You can choose to liquidate your limited company (also called ‘winding up’ a company).
Liquidation is the process of winding up the affairs of a company before dissolution and can be used in solvent (Members' Voluntary Winding Up) and insolvent (Creditors' Voluntary Winding Up or Winding Up by Court) situations.
The company will stop doing business and employing people. The company will not exist once it’s been removed (‘struck off’) from the companies register at the ROCBN.
When you liquidate a company, its assets are used to pay off its debts. Any money left goes to shareholders.
There are 3 types of liquidation:
Creditors’ voluntary liquidation - your company cannot pay its debts and you involve your creditors when you liquidate it
Members’ voluntary winding up (liquidation) - your company can pay its debts but you want to close it
Compulsory liquidation (Winding up by court) - your company cannot pay its debts and you apply to the courts to liquidate it
Members’ Voluntary Winding Up
A company may decide to wind up its affairs voluntarily if the directors believe that the company will be able to pay its debts, in full, within 12 months from the commencement of the winding up. The company will appoint one or more liquidators, to wind up its affairs of the company and distributing its assets.

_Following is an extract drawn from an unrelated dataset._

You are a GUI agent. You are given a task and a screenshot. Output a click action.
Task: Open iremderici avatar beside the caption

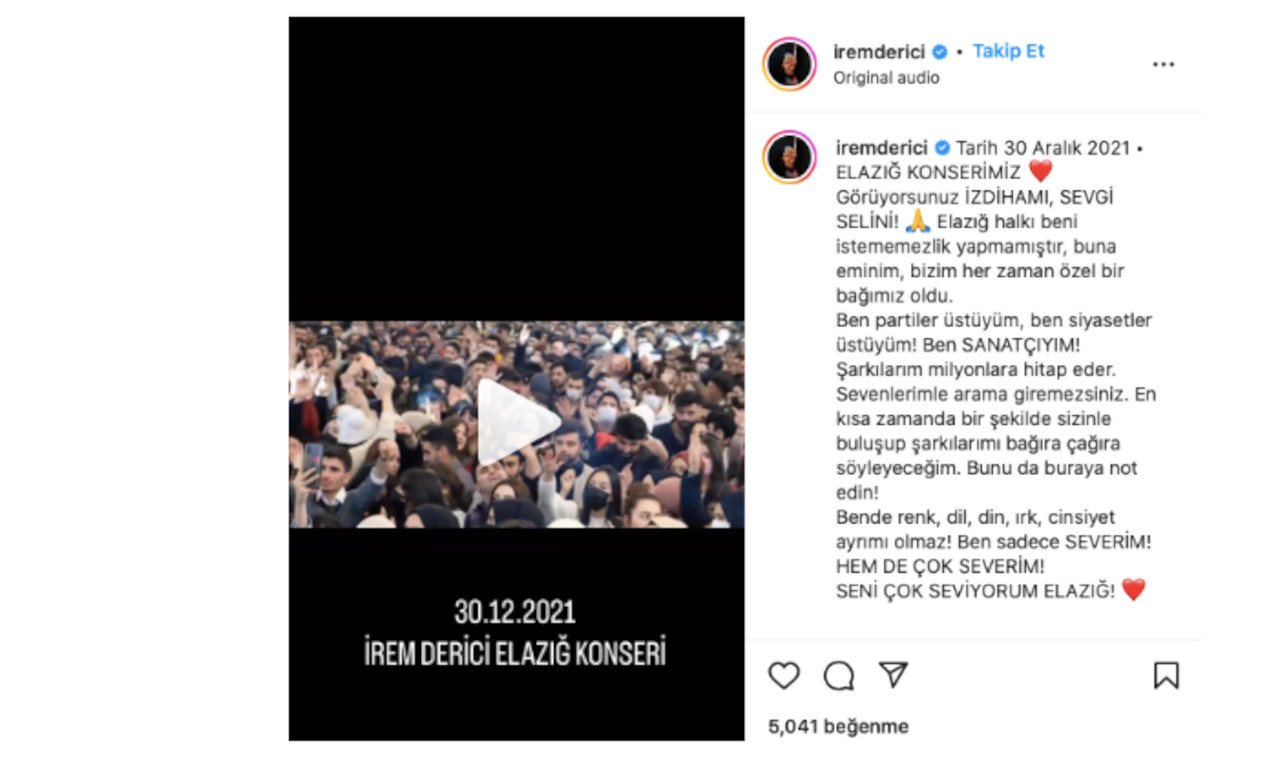790,156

Companies may decide to wind up its affairs voluntarily if:
When the period (if any) fixed for the duration of the company by the articles expires, or the event (if any) occurs, on the occurrence of which the articles provide that the company is to be dissolved, and the company in general meeting has passed a resolution requiring it be wound up voluntarily; and
Company resolves by special resolution for the Company to be wound up voluntarily.